When you see a contract of this size and magnitude for a small company like Hoku Scientific, it makes you think that either the company hit the mother lode or that it is a multi-year contract with many stipulations. This contract is a bit of both.
The Industry Shortage
If you have been following anything related to alternative energy and solar power, you're probably are aware that there is a land grab going on for the raw materials needed to make the panels. There have even been discussions that semiconductor companies have been able to use their waste and the silicon from defective chips for these materials.
Applied Materials Inc (Nasdaq: AMAT) has been making a new push into the sector, and MEMC Electronic Materials (NYSE: WFR) has seen some wild blips.

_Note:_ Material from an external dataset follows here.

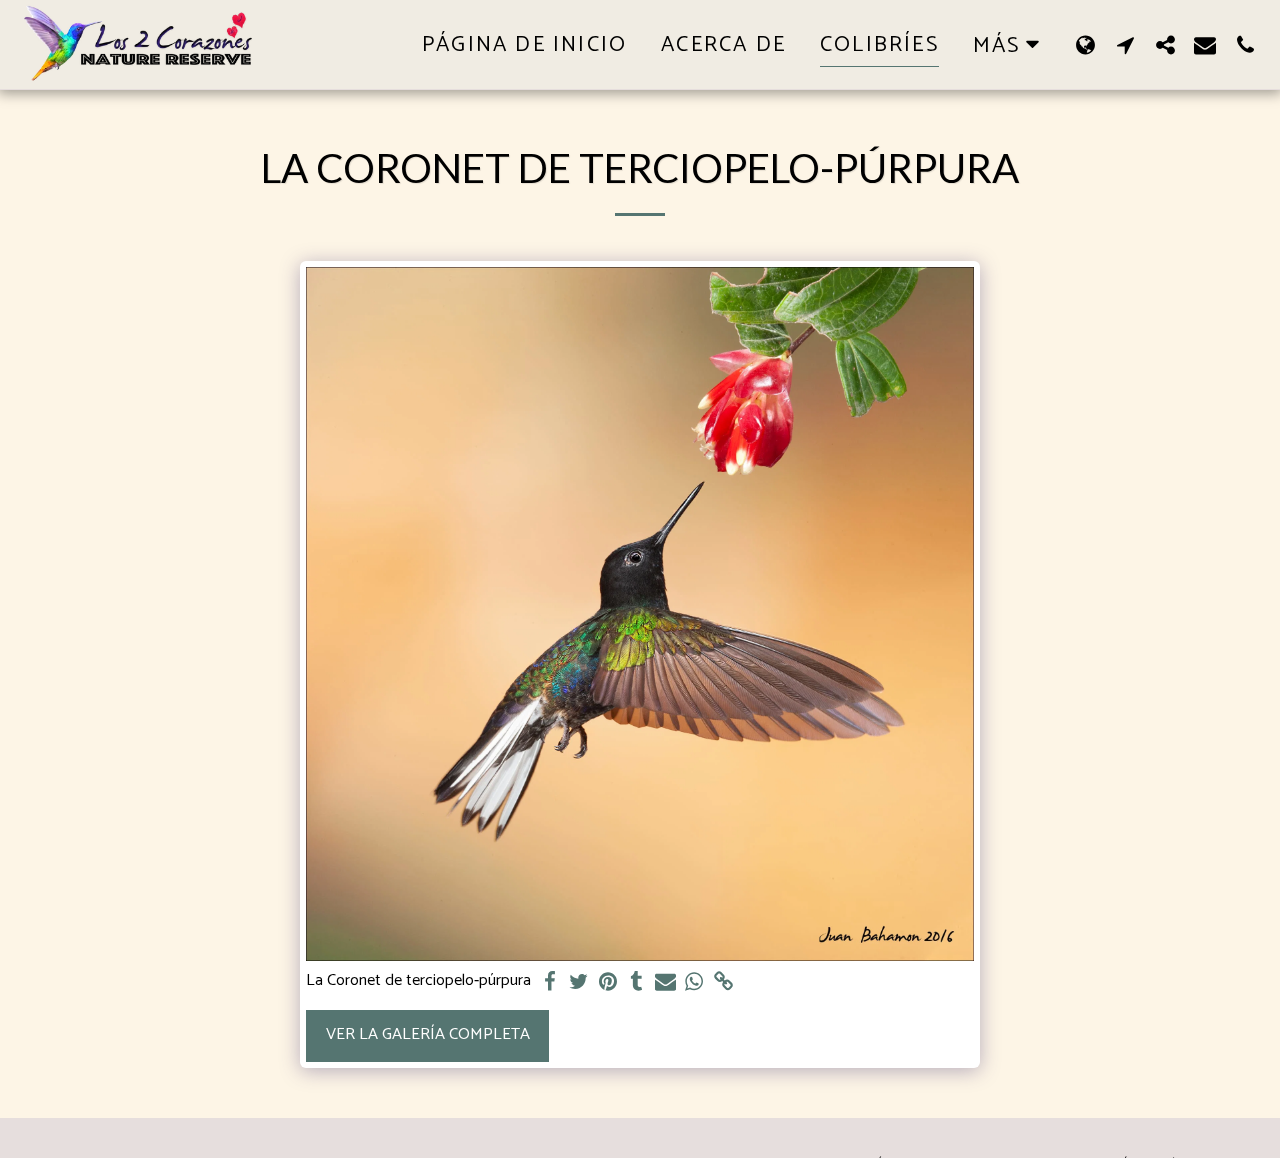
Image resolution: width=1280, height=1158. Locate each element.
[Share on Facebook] (550, 983)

Hoku Scientific has signed a "future contract" where Hoku will sell and deliver polysilicon to Suntech Power for 10-years in an agreement staring in mid-2009. This value is a total of $678 million and is subject to many milestones.
The most important of which is the completion of the actual plant producing 2,000 metric tons of polysilicon per year in Pocatello, Idaho. Hoku's public estimate of the cost to build this factory may require total construction costs of $260 million and the company intends to seek approximately $150 million in debt capital to finance the construction.
Hoku is to receive initial deposits of $2 million and additional payments of $45 million in contract prepayments. The prepayment amount is backed by a letter of credit issued to Hoku by the Bank of Communications. Further, the contract can be canceled in years eight through 10 if either HOKU or STP cancels prior to the end of the fourth year. This is 2013 according to the current schedule.
The agreement states that the initial $2 million deposit will be returned to Suntech, and the letter of credit may be canceled, if:
1-Hoku is ultimately not successful in building the polysilicon plant
2-Hoku does not meet certain quality and productivity milestones
3-Hoku doesn't deliver of minimum quantities of polysilicon in a timely fashion
Hoku signed a similar seven-year pact with SANYO Electric Co Ltd, with a life-value of approximately $370 million. The company maintains it is on track for this 2009 delivery time frame.
The Long-Term Implications
This contract can be thought of as a long-term call option owned STP, rather than a steadfast and assured contract, with a premium of $2 million, and a total strike price of up to $678 million.
It is hard finding people who do not believe that the growth in solar will remain for years and years. However, in this case, it is subject to an entire plant being constructed, which is contingent upon Hoku being able to secure financing. The financing should be much easier to obtain with these two contracts in hand, but it is obvious that there are no assurances the financing will be secured.
Hoku Scientific saw its shares rise 75% at one point last week, and when you see huge gaps like this, it is almost always better to let the dust settle before you make a move. The company's market capitalization is a mere $113 million. With a company as small as Hoku, you know there are no assurances.
Hoku is also barely producing revenues and is not close to being profitable. Its last balance sheet showed a tangible net value of only $27.4 million, so this is a company still deep in its development stage.
The Big 'IF'
Now the company has to go and secure its debt financing for its new plant. This one has major upside from here if the company gets all the ducks in a row and can start full-scale production.
Just keep mind that the "IF" in this case is a much larger "IF" than other contingent contracts. That's why this one should be thought of as a leveraged long-term call option, rather than a finalized pact operation with a high degree of predictability.